John Haley, President of the Project LEARN Board, and founder of Watermark, highlighted how his personal experience having young children informed what he hopes to support in policies for his employees. “When I started my business, my son went to Head Start through CTI, and it really helped him. Having had that experience, I know how important it is for my employees to have quality early childhood programs. It’s good for parents, and it’s good for families in the long term.”
And yet, access and affordability continue to be key challenges for working families in Lowell. Some families may not know about the early childhood programs Lowell has to offer.
“We’re reaching a crisis in the field of early childhood educators,” said Karen Frederick, Executive Director of Community Teamwork, Inc. “One of our early childhood teachers recently left the profession to be a Manager at a McDonald’s.”
One parent, Francey Slater, who attended the event, said, “The symposium opened my eyes to the fact that early childhood education is something we should all be paying close attention to.” Slater is the co-founder and co-director of Mill City Grows, an urban farming initiative in Lowell. “As the parent of a toddler, I can see every day the impact of enrichment on my son while he’s still really young. It’s immeasurably valuable.”
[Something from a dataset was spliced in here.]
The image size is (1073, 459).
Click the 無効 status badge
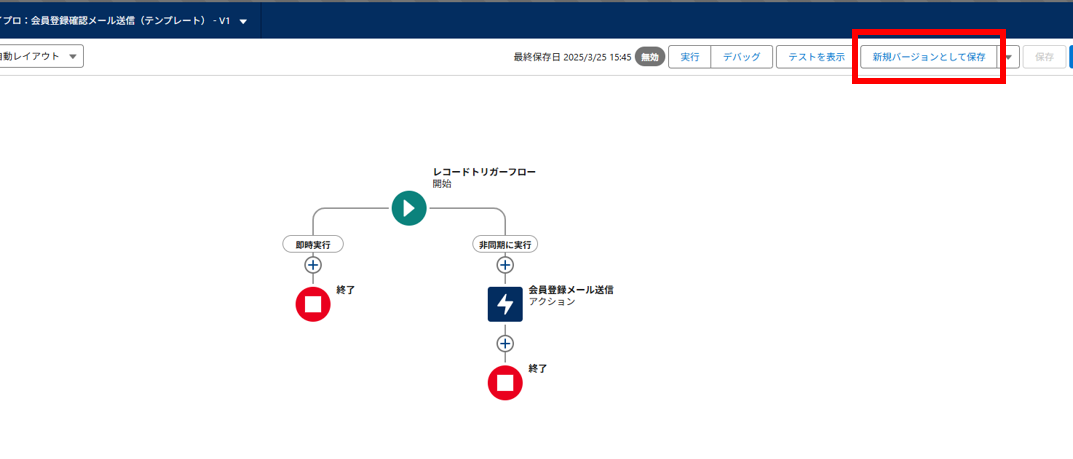point(650,57)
Early childhood education has become a passion for Project LEARN Board Member Michael Tith. “My wife and I have growing careers and two kids under 5 years. We think about our kids’ education on a daily basis and we’ve learned is that it takes a village to raise kids.” Tith’s family was one of the first Cambodian families to settle in Lowell, and his mother taught in the Lowell Public Schools. “Every child and their success matters to everyone’s bottom-line in the city.”
According to Cheryl Finney, Executive Director of Clarendon Family Daycare in Lowell, the Early Childhood Education Symposium raised awareness on the importance of investing in children and educators.
Senator Donoghue said that to expand access and affordability to early childhood education, it will take a unified effort. “Each of you can help make a difference,” she said. Project LEARN and the Lowell Early Childhood Advisory Council will kick off a campaign to build awareness for early childhood education. Initiatives might include launching “Brain Boosting” kiosks in local businesses and events in local neighborhoods, installing Little Free Libraries around Lowell and keep them stocked with books for kids and families, and staffing a traveling van that goes into neighborhoods to help educate parents of the programs and services available.
Representative Rady Mom capped the morning’s message. “Early Childhood education and care is critical to the lifelong success of the child. As policy makers, we need to find ways to increase access to early childhood education, and also help to retain and develop our best early childhood education resource, the teachers.”